RECORDS Start Marker
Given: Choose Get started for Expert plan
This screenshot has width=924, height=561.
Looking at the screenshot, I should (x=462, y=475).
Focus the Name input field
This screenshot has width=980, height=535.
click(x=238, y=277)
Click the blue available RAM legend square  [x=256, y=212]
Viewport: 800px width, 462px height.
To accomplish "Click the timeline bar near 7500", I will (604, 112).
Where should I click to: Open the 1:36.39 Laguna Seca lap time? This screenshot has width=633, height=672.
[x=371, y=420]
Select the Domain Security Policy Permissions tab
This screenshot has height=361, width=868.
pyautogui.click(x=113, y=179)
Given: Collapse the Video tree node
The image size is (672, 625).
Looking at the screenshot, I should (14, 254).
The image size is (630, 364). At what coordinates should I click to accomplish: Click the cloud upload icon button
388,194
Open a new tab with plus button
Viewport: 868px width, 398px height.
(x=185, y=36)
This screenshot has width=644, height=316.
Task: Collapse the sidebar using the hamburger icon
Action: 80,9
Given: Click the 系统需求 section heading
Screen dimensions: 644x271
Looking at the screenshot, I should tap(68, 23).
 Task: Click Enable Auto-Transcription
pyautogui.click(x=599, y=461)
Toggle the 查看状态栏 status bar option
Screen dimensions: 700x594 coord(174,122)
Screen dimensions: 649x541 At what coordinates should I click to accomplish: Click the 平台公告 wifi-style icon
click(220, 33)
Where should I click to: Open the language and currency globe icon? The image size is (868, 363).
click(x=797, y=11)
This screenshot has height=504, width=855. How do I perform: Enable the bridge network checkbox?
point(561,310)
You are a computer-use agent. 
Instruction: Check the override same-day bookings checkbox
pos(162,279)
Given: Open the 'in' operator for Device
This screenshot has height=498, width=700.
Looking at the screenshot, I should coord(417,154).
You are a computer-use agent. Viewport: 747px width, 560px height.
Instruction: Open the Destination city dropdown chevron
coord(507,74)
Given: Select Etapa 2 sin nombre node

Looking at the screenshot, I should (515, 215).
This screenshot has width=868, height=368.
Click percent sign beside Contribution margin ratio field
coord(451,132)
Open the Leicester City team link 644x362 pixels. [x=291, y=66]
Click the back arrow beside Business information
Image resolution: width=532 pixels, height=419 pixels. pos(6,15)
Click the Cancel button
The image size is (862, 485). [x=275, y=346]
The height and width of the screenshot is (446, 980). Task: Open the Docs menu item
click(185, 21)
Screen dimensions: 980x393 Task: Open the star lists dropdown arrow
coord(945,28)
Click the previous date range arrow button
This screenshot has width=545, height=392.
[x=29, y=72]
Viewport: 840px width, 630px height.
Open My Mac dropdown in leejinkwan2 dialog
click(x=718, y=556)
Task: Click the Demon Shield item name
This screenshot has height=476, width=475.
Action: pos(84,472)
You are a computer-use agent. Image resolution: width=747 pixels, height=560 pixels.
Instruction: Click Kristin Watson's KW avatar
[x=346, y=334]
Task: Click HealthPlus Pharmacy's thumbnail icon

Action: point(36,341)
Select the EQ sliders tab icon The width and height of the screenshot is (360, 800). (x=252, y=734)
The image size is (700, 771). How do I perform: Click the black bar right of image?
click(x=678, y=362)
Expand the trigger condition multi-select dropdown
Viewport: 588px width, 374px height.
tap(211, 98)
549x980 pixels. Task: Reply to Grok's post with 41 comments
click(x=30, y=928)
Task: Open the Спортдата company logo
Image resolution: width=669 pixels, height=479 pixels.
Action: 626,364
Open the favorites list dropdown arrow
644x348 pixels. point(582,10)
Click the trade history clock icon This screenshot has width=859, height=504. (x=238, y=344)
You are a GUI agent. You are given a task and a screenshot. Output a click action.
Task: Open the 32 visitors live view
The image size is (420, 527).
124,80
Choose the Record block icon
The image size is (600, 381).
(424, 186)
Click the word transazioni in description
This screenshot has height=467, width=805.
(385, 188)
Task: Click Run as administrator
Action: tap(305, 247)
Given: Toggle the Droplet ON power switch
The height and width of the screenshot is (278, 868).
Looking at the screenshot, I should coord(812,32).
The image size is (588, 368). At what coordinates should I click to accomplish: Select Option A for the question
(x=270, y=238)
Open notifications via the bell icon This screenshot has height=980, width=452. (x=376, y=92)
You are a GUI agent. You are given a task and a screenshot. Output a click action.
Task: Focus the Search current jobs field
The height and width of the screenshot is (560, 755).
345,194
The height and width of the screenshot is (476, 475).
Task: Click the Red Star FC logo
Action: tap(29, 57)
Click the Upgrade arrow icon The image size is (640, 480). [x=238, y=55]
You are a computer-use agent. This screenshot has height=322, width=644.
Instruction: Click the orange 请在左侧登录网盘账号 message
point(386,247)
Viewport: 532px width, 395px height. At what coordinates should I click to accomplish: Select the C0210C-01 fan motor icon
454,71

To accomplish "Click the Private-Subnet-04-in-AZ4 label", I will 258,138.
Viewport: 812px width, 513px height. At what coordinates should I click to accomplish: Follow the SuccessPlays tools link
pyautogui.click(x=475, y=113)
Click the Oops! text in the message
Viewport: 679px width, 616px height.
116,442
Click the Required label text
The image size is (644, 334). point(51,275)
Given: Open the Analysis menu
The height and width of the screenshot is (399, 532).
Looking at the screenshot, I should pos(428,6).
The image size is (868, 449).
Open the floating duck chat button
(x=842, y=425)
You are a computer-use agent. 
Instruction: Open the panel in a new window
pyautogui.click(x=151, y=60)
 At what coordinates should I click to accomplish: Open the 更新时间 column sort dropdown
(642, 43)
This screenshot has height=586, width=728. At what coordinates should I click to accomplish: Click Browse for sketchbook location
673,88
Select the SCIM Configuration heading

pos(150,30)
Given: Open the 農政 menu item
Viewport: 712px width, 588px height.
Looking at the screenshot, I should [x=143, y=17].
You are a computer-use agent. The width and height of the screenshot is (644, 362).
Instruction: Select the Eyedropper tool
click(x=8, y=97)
RECORDS End Marker
**TASK DETAILS:**
Only those lines of the entries above that run from the line containing "The image size is (600, 381)." to the line containing "Given: Open the Analysis menu", both included, should be transcribed exactly.

**EXPECTED ANSWER:**
The image size is (600, 381).
(424, 186)
Click the word transazioni in description
This screenshot has height=467, width=805.
(385, 188)
Task: Click Run as administrator
Action: tap(305, 247)
Given: Toggle the Droplet ON power switch
The height and width of the screenshot is (278, 868).
Looking at the screenshot, I should coord(812,32).
The image size is (588, 368). At what coordinates should I click to accomplish: Select Option A for the question
(x=270, y=238)
Open notifications via the bell icon This screenshot has height=980, width=452. (x=376, y=92)
You are a GUI agent. You are given a task and a screenshot. Output a click action.
Task: Focus the Search current jobs field
The height and width of the screenshot is (560, 755).
345,194
The height and width of the screenshot is (476, 475).
Task: Click the Red Star FC logo
Action: tap(29, 57)
Click the Upgrade arrow icon The image size is (640, 480). [x=238, y=55]
You are a computer-use agent. This screenshot has height=322, width=644.
Instruction: Click the orange 请在左侧登录网盘账号 message
point(386,247)
Viewport: 532px width, 395px height. At what coordinates should I click to accomplish: Select the C0210C-01 fan motor icon
454,71

To accomplish "Click the Private-Subnet-04-in-AZ4 label", I will 258,138.
Viewport: 812px width, 513px height. At what coordinates should I click to accomplish: Follow the SuccessPlays tools link
pyautogui.click(x=475, y=113)
Click the Oops! text in the message
Viewport: 679px width, 616px height.
116,442
Click the Required label text
The image size is (644, 334). point(51,275)
Given: Open the Analysis menu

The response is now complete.